Facebook serves one-fifth of the world’s population and more than half of the 3.2 billion people estimated to be Internet users. So it’s not an unreasonable question to ask: Are there enough humans on the planet to power such an enormous network? No, at least not affordably. Which is why Facebook turned to artificial intelligence. “It’s enabling new applications, and particularly to solve problems at scale,”
The next time you load Facebook, whether its website or one of its mobile applications, consider the computing muscle it takes to load the personal updates, news stories, and family photos you see on your screen.
Now multiply that by one billion users. Now do it every single day.
To run Facebook FB isn’t just to operate the social network of a company that landed at No. 242 on last year’s Fortune 500. It’s also to run the racks and racks of computing infrastructure necessary to serve it up—the processors and memory and software necessary to know what you want to see, where you want to see it, when you want to see it.

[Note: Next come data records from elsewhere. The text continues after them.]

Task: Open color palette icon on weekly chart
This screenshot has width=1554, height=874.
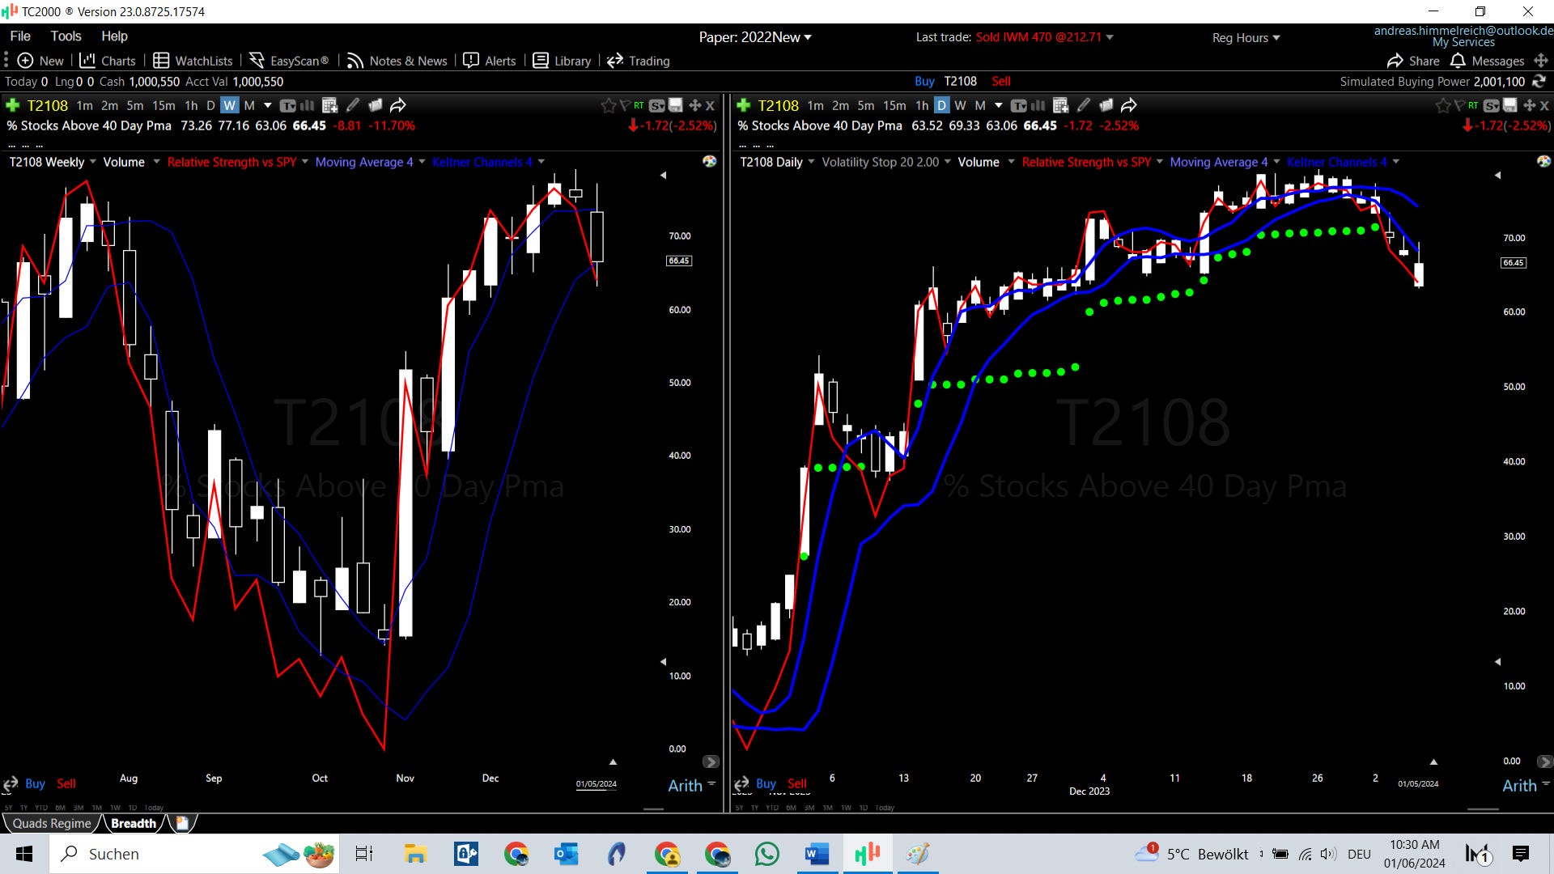Action: click(x=709, y=161)

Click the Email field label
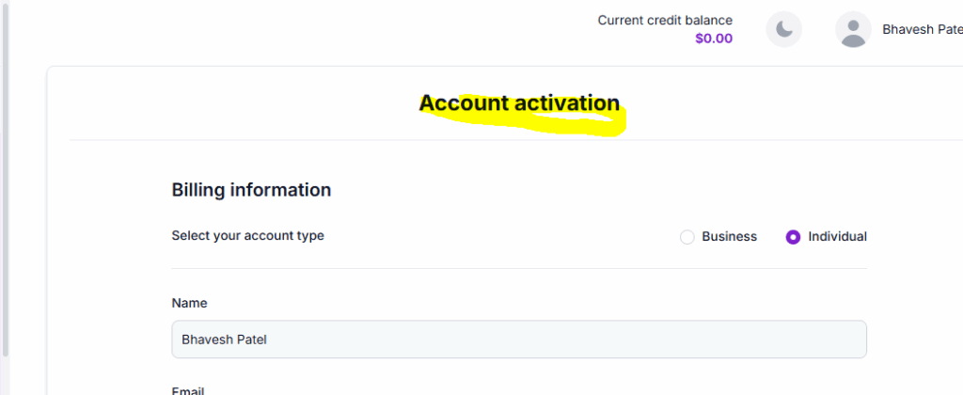coord(189,390)

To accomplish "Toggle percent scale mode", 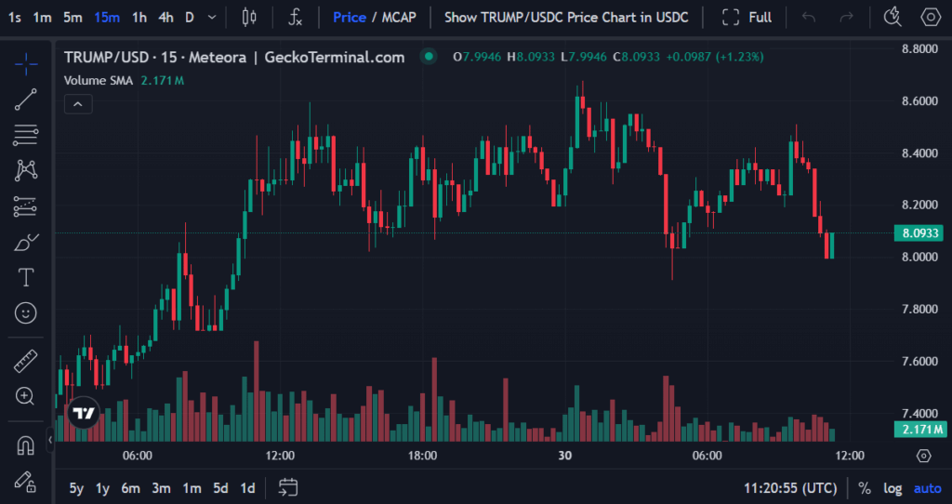I will [865, 488].
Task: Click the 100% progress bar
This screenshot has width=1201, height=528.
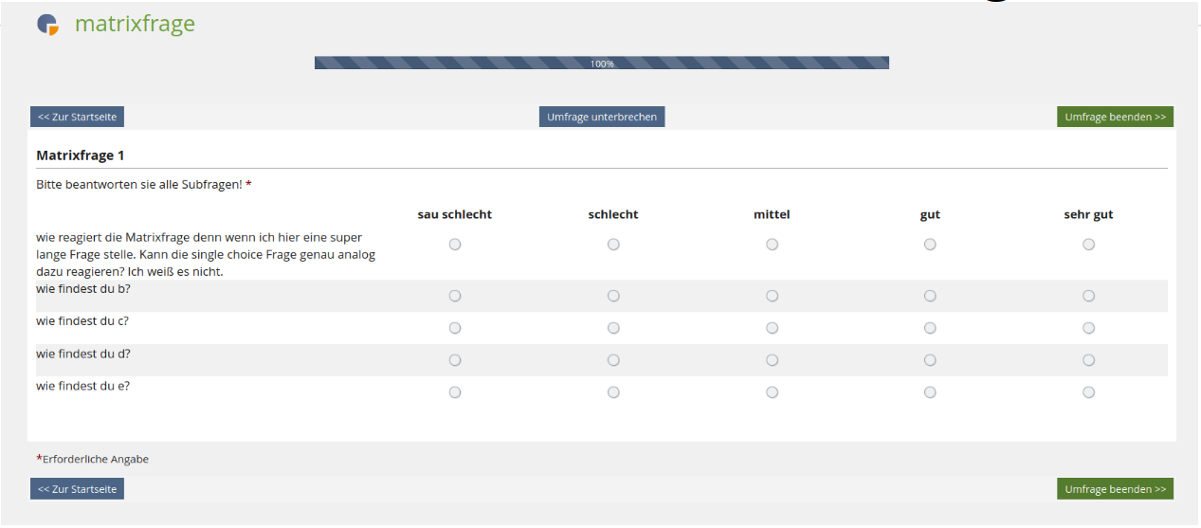Action: point(602,64)
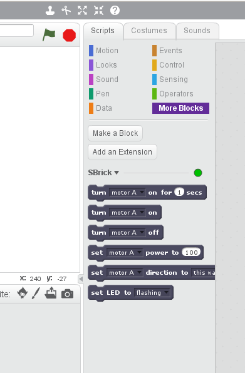The height and width of the screenshot is (373, 245).
Task: Take new sprite from camera
Action: coord(68,294)
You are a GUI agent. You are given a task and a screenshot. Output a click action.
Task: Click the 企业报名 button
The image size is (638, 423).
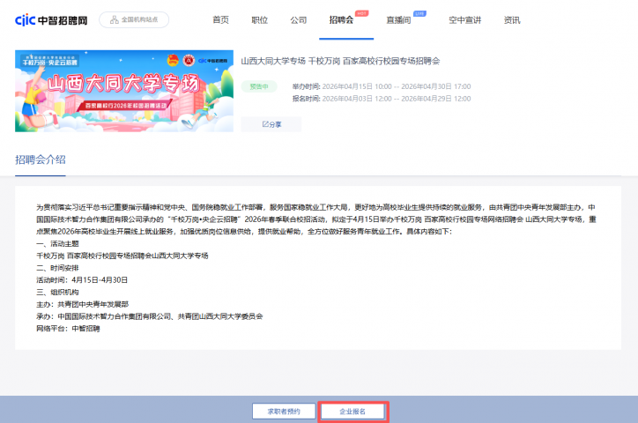pos(352,411)
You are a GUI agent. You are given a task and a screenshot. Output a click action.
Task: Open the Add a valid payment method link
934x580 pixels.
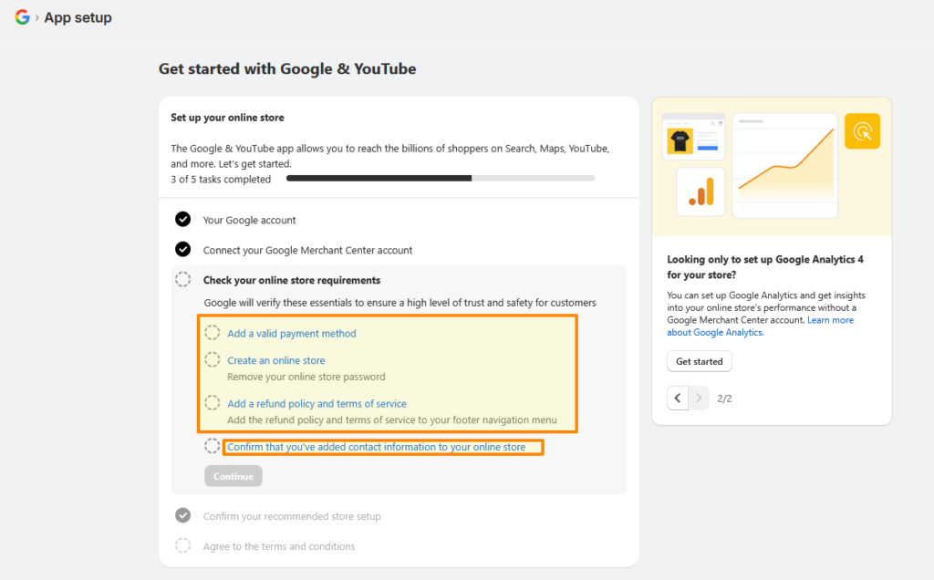[x=292, y=334]
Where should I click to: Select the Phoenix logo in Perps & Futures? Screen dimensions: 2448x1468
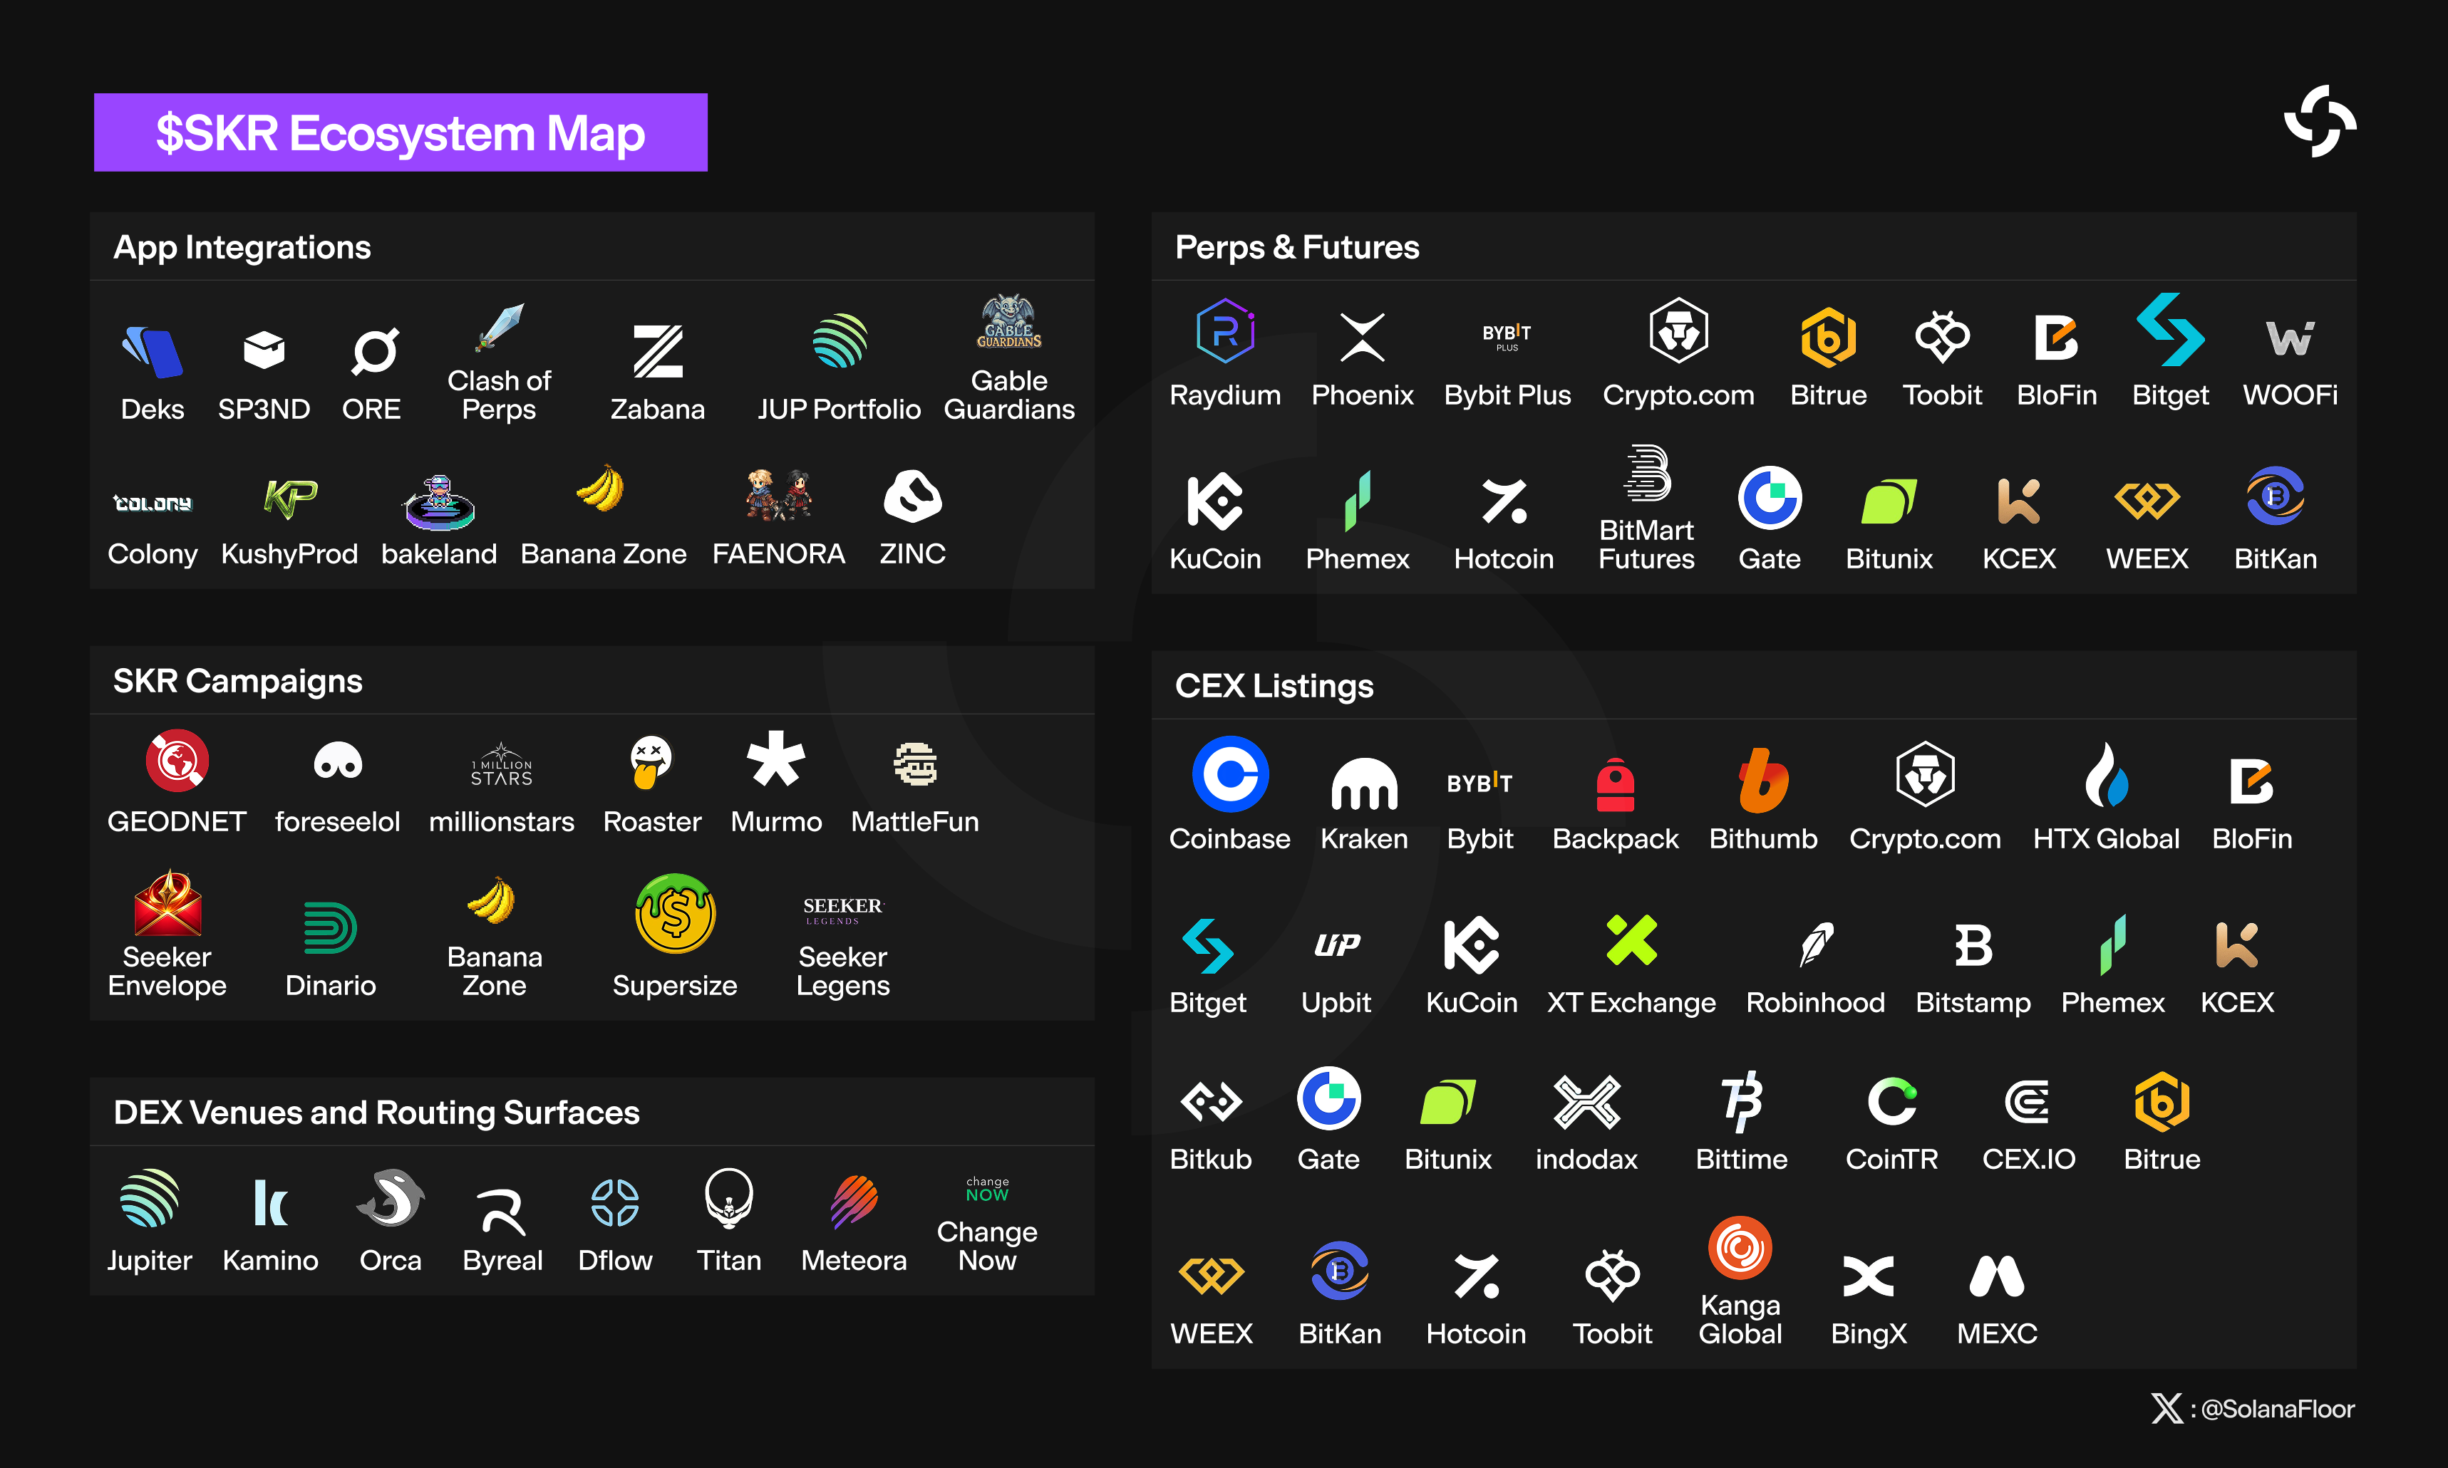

Facebook serves one-fifth of the world’s population and more than half of the roughly 3.2 billion people estimated to be Internet users at the end of last year. So it’s not an unreasonable question to ask: Are there enough humans on the planet to power such an enormous network?
The answer is no, at least not affordably. Which is why Facebook turned to artificial intelligence.
Five years ago, when Facebook introduced the Open Compute hardware initiative, it did so because the cost of serving up your News Feed, even for a website that at the time had roughly 740 million users, was quite literally the cost of goods sold. Building its own computing infrastructure to serve up those posts faster and more cheaply had a decided effect on the bottom line.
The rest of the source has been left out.